■ Data shown ■
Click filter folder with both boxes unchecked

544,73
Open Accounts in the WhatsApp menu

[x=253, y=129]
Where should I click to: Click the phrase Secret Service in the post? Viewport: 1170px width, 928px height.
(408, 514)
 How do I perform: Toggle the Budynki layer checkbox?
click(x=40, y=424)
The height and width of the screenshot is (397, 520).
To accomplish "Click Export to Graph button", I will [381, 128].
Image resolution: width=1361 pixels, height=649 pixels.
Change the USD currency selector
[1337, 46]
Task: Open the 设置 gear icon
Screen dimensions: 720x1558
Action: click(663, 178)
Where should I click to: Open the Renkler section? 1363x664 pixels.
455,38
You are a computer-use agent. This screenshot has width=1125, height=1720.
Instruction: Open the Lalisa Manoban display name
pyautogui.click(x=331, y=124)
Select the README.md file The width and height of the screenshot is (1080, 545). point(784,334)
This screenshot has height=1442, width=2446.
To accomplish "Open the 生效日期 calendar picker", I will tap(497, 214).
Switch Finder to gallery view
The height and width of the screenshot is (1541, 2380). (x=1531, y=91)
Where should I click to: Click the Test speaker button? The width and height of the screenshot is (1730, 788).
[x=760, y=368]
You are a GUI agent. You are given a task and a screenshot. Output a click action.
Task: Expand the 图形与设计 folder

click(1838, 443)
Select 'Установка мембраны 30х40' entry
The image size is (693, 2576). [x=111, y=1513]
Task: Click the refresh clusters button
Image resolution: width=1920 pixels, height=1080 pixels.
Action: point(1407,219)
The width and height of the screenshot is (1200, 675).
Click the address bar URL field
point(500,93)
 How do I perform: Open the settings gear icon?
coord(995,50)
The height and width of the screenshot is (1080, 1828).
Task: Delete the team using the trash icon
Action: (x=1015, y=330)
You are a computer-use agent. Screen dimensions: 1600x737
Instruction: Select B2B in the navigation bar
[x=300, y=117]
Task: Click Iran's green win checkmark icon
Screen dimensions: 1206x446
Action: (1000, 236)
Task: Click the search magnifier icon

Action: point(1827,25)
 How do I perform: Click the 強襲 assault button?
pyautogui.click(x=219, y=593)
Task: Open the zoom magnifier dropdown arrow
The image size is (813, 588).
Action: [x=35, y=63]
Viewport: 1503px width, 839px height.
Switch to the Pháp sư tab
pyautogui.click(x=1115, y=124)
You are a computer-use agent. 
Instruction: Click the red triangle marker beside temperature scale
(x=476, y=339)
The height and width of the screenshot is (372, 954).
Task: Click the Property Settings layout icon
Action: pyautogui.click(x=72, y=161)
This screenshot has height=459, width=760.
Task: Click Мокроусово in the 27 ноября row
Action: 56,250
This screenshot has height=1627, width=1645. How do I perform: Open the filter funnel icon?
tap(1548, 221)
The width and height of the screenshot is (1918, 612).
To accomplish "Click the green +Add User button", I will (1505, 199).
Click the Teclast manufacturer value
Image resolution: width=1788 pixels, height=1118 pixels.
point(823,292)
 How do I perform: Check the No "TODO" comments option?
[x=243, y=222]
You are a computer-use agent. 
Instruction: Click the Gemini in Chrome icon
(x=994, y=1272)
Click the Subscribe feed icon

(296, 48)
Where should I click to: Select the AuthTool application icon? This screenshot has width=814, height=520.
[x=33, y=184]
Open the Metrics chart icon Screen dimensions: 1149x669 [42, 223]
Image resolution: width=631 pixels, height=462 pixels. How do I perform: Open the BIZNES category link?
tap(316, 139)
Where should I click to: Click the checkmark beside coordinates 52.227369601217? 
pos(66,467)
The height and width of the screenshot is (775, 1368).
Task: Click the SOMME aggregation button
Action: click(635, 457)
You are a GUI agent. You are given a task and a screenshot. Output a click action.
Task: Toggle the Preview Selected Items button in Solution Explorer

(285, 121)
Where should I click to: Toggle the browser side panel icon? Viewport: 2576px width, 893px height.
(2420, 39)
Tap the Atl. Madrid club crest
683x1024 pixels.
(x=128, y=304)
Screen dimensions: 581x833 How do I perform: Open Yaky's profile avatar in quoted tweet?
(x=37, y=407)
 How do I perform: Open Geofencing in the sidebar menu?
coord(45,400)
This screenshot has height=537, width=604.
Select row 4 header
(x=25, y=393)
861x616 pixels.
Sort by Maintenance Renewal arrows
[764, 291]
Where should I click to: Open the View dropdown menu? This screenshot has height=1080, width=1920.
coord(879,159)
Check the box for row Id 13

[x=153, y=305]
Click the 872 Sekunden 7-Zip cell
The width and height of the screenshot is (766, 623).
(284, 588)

■ What is asked ■
Rewrite every row above with "Where should I click to" replaced by "Where do I click to", leaving everything else unchanged.

■ Worked solution ■
Click filter folder with both boxes unchecked

544,73
Open Accounts in the WhatsApp menu

[x=253, y=129]
Where do I click to: Click the phrase Secret Service in the post? Viewport: 1170px width, 928px height.
(408, 514)
 How do I perform: Toggle the Budynki layer checkbox?
click(x=40, y=424)
The height and width of the screenshot is (397, 520).
To accomplish "Click Export to Graph button", I will [381, 128].
Image resolution: width=1361 pixels, height=649 pixels.
Change the USD currency selector
[1337, 46]
Task: Open the 设置 gear icon
Screen dimensions: 720x1558
Action: click(663, 178)
Where do I click to: Open the Renkler section? 1363x664 pixels.
455,38
You are a computer-use agent. This screenshot has width=1125, height=1720.
Instruction: Open the Lalisa Manoban display name
pyautogui.click(x=331, y=124)
Select the README.md file The width and height of the screenshot is (1080, 545). point(784,334)
This screenshot has height=1442, width=2446.
To accomplish "Open the 生效日期 calendar picker", I will tap(497, 214).
Switch Finder to gallery view
The height and width of the screenshot is (1541, 2380). (x=1531, y=91)
Where do I click to: Click the Test speaker button? The width and height of the screenshot is (1730, 788).
[x=760, y=368]
You are a GUI agent. You are given a task and a screenshot. Output a click action.
Task: Expand the 图形与设计 folder

click(1838, 443)
Select 'Установка мембраны 30х40' entry
The image size is (693, 2576). [x=111, y=1513]
Task: Click the refresh clusters button
Image resolution: width=1920 pixels, height=1080 pixels.
Action: point(1407,219)
The width and height of the screenshot is (1200, 675).
Click the address bar URL field
point(500,93)
 How do I perform: Open the settings gear icon?
coord(995,50)
The height and width of the screenshot is (1080, 1828).
Task: Delete the team using the trash icon
Action: (x=1015, y=330)
You are a computer-use agent. Screen dimensions: 1600x737
Instruction: Select B2B in the navigation bar
[x=300, y=117]
Task: Click Iran's green win checkmark icon
Screen dimensions: 1206x446
Action: (1000, 236)
Task: Click the search magnifier icon

Action: point(1827,25)
 How do I perform: Click the 強襲 assault button?
pyautogui.click(x=219, y=593)
Task: Open the zoom magnifier dropdown arrow
The image size is (813, 588).
Action: [x=35, y=63]
Viewport: 1503px width, 839px height.
Switch to the Pháp sư tab
pyautogui.click(x=1115, y=124)
You are a computer-use agent. 
Instruction: Click the red triangle marker beside temperature scale
(x=476, y=339)
The height and width of the screenshot is (372, 954).
Task: Click the Property Settings layout icon
Action: pyautogui.click(x=72, y=161)
This screenshot has height=459, width=760.
Task: Click Мокроусово in the 27 ноября row
Action: 56,250
This screenshot has height=1627, width=1645. How do I perform: Open the filter funnel icon?
tap(1548, 221)
The width and height of the screenshot is (1918, 612).
To accomplish "Click the green +Add User button", I will (1505, 199).
Click the Teclast manufacturer value
Image resolution: width=1788 pixels, height=1118 pixels.
point(823,292)
 How do I perform: Check the No "TODO" comments option?
[x=243, y=222]
You are a computer-use agent. 
Instruction: Click the Gemini in Chrome icon
(x=994, y=1272)
Click the Subscribe feed icon

(296, 48)
Where do I click to: Select the AuthTool application icon? This screenshot has width=814, height=520.
[x=33, y=184]
Open the Metrics chart icon Screen dimensions: 1149x669 [42, 223]
Image resolution: width=631 pixels, height=462 pixels. How do I perform: Open the BIZNES category link?
tap(316, 139)
Where do I click to: Click the checkmark beside coordinates 52.227369601217? 
pos(66,467)
The height and width of the screenshot is (775, 1368).
Task: Click the SOMME aggregation button
Action: click(635, 457)
You are a GUI agent. You are given a task and a screenshot. Output a click action.
Task: Toggle the Preview Selected Items button in Solution Explorer

(285, 121)
Where do I click to: Toggle the browser side panel icon? Viewport: 2576px width, 893px height.
(2420, 39)
Tap the Atl. Madrid club crest
683x1024 pixels.
(x=128, y=304)
Screen dimensions: 581x833 How do I perform: Open Yaky's profile avatar in quoted tweet?
(x=37, y=407)
 How do I perform: Open Geofencing in the sidebar menu?
coord(45,400)
This screenshot has height=537, width=604.
Select row 4 header
(x=25, y=393)
861x616 pixels.
Sort by Maintenance Renewal arrows
[764, 291]
Where do I click to: Open the View dropdown menu? This screenshot has height=1080, width=1920.
coord(879,159)
Check the box for row Id 13

[x=153, y=305]
Click the 872 Sekunden 7-Zip cell
The width and height of the screenshot is (766, 623).
(284, 588)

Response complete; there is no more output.